> _Given information_:
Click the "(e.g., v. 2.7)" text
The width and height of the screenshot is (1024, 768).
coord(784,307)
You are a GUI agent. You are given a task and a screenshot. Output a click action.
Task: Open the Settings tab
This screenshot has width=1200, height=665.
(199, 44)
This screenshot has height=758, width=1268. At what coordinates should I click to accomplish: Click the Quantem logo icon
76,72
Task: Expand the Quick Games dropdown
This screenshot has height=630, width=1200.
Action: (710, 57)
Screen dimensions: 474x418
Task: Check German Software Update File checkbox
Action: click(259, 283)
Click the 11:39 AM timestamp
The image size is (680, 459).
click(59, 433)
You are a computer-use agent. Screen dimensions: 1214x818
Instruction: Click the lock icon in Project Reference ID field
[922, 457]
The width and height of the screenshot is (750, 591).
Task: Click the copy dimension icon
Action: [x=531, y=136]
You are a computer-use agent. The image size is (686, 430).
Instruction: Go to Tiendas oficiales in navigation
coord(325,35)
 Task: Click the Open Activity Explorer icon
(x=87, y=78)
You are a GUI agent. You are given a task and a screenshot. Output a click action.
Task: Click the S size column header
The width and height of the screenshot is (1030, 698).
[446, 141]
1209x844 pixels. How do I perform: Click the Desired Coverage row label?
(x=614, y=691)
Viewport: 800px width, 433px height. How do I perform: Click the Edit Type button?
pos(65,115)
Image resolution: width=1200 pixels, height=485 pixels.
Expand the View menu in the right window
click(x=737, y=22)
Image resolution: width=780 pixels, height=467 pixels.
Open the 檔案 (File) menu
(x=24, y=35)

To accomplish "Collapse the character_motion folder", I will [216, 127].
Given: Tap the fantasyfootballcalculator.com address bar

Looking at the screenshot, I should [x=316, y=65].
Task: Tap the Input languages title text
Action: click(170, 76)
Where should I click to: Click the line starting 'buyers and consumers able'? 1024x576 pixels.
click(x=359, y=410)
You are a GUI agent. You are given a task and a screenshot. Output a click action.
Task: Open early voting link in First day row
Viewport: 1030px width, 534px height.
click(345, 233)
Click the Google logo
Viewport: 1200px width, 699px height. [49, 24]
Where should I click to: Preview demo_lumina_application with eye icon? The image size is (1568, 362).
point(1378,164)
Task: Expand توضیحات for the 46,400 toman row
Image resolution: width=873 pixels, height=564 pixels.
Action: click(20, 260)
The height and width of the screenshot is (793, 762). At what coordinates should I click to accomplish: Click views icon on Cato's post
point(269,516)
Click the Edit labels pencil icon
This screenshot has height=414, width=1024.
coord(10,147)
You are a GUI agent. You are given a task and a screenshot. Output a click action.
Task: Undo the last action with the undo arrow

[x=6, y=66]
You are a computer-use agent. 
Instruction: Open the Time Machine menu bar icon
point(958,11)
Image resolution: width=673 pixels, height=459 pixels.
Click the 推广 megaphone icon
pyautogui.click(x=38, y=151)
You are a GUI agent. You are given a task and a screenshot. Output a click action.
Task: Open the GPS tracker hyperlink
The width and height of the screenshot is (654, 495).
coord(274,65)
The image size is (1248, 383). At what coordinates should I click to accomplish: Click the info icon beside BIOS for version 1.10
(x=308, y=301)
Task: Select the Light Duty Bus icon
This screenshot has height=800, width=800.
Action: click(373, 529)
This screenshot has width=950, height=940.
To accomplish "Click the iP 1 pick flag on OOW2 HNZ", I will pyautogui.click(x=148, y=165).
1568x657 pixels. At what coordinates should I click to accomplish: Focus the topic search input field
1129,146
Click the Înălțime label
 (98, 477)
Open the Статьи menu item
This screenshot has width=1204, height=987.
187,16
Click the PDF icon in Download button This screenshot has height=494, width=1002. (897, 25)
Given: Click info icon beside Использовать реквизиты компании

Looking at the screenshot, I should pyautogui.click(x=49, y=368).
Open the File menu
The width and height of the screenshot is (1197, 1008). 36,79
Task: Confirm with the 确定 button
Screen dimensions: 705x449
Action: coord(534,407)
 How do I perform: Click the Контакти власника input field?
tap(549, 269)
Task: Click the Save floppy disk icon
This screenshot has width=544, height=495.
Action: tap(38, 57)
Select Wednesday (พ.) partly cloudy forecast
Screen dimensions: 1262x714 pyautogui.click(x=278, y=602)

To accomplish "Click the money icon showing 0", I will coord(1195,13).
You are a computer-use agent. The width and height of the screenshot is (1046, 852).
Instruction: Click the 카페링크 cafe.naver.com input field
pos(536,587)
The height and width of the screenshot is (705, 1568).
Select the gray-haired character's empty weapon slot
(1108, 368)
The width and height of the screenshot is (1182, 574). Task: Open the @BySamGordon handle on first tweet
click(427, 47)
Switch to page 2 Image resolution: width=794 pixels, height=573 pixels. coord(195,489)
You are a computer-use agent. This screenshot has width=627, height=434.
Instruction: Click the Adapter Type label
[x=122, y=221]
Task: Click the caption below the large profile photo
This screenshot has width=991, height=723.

> _Instructions for the task_: Reproduce the material above in full, word for word.

> _Completed exercise_:
Click the "(e.g., v. 2.7)" text
The width and height of the screenshot is (1024, 768).
coord(784,307)
You are a GUI agent. You are given a task and a screenshot. Output a click action.
Task: Open the Settings tab
This screenshot has width=1200, height=665.
(199, 44)
This screenshot has height=758, width=1268. At what coordinates should I click to accomplish: Click the Quantem logo icon
76,72
Task: Expand the Quick Games dropdown
This screenshot has height=630, width=1200.
Action: (710, 57)
Screen dimensions: 474x418
Task: Check German Software Update File checkbox
Action: click(259, 283)
Click the 11:39 AM timestamp
The image size is (680, 459).
click(59, 433)
You are a computer-use agent. Screen dimensions: 1214x818
Instruction: Click the lock icon in Project Reference ID field
[922, 457]
The width and height of the screenshot is (750, 591).
Task: Click the copy dimension icon
Action: [x=531, y=136]
You are a computer-use agent. The image size is (686, 430).
Instruction: Go to Tiendas oficiales in navigation
coord(325,35)
 Task: Click the Open Activity Explorer icon
(x=87, y=78)
You are a GUI agent. You are given a task and a screenshot. Output a click action.
Task: Click the S size column header
The width and height of the screenshot is (1030, 698).
[446, 141]
1209x844 pixels. How do I perform: Click the Desired Coverage row label?
(x=614, y=691)
Viewport: 800px width, 433px height. How do I perform: Click the Edit Type button?
pos(65,115)
Image resolution: width=1200 pixels, height=485 pixels.
Expand the View menu in the right window
click(x=737, y=22)
Image resolution: width=780 pixels, height=467 pixels.
Open the 檔案 (File) menu
(x=24, y=35)

To accomplish "Collapse the character_motion folder", I will [216, 127].
Given: Tap the fantasyfootballcalculator.com address bar

Looking at the screenshot, I should [x=316, y=65].
Task: Tap the Input languages title text
Action: click(170, 76)
Where should I click to: Click the line starting 'buyers and consumers able'? 1024x576 pixels.
click(x=359, y=410)
You are a GUI agent. You are given a task and a screenshot. Output a click action.
Task: Open early voting link in First day row
Viewport: 1030px width, 534px height.
click(345, 233)
Click the Google logo
Viewport: 1200px width, 699px height. [49, 24]
Where should I click to: Preview demo_lumina_application with eye icon? The image size is (1568, 362).
point(1378,164)
Task: Expand توضیحات for the 46,400 toman row
Image resolution: width=873 pixels, height=564 pixels.
Action: click(20, 260)
The height and width of the screenshot is (793, 762). At what coordinates should I click to accomplish: Click views icon on Cato's post
point(269,516)
Click the Edit labels pencil icon
This screenshot has height=414, width=1024.
coord(10,147)
You are a GUI agent. You are given a task and a screenshot. Output a click action.
Task: Undo the last action with the undo arrow

[x=6, y=66]
You are a computer-use agent. 
Instruction: Open the Time Machine menu bar icon
point(958,11)
Image resolution: width=673 pixels, height=459 pixels.
Click the 推广 megaphone icon
pyautogui.click(x=38, y=151)
You are a GUI agent. You are given a task and a screenshot. Output a click action.
Task: Open the GPS tracker hyperlink
The width and height of the screenshot is (654, 495).
coord(274,65)
The image size is (1248, 383). At what coordinates should I click to accomplish: Click the info icon beside BIOS for version 1.10
(x=308, y=301)
Task: Select the Light Duty Bus icon
This screenshot has height=800, width=800.
Action: click(373, 529)
This screenshot has width=950, height=940.
To accomplish "Click the iP 1 pick flag on OOW2 HNZ", I will pyautogui.click(x=148, y=165).
1568x657 pixels. At what coordinates should I click to accomplish: Focus the topic search input field
1129,146
Click the Înălțime label
 (98, 477)
Open the Статьи menu item
This screenshot has width=1204, height=987.
187,16
Click the PDF icon in Download button This screenshot has height=494, width=1002. (897, 25)
Given: Click info icon beside Использовать реквизиты компании

Looking at the screenshot, I should pyautogui.click(x=49, y=368).
Open the File menu
The width and height of the screenshot is (1197, 1008). 36,79
Task: Confirm with the 确定 button
Screen dimensions: 705x449
Action: coord(534,407)
 How do I perform: Click the Контакти власника input field?
tap(549, 269)
Task: Click the Save floppy disk icon
This screenshot has width=544, height=495.
Action: tap(38, 57)
Select Wednesday (พ.) partly cloudy forecast
Screen dimensions: 1262x714 pyautogui.click(x=278, y=602)

To accomplish "Click the money icon showing 0", I will coord(1195,13).
You are a computer-use agent. The width and height of the screenshot is (1046, 852).
Instruction: Click the 카페링크 cafe.naver.com input field
pos(536,587)
The height and width of the screenshot is (705, 1568).
Select the gray-haired character's empty weapon slot
(1108, 368)
The width and height of the screenshot is (1182, 574). Task: Open the @BySamGordon handle on first tweet
click(427, 47)
Switch to page 2 Image resolution: width=794 pixels, height=573 pixels. coord(195,489)
You are a computer-use agent. This screenshot has width=627, height=434.
Instruction: Click the Adapter Type label
[x=122, y=221]
Task: Click the caption below the large profile photo
This screenshot has width=991, height=723.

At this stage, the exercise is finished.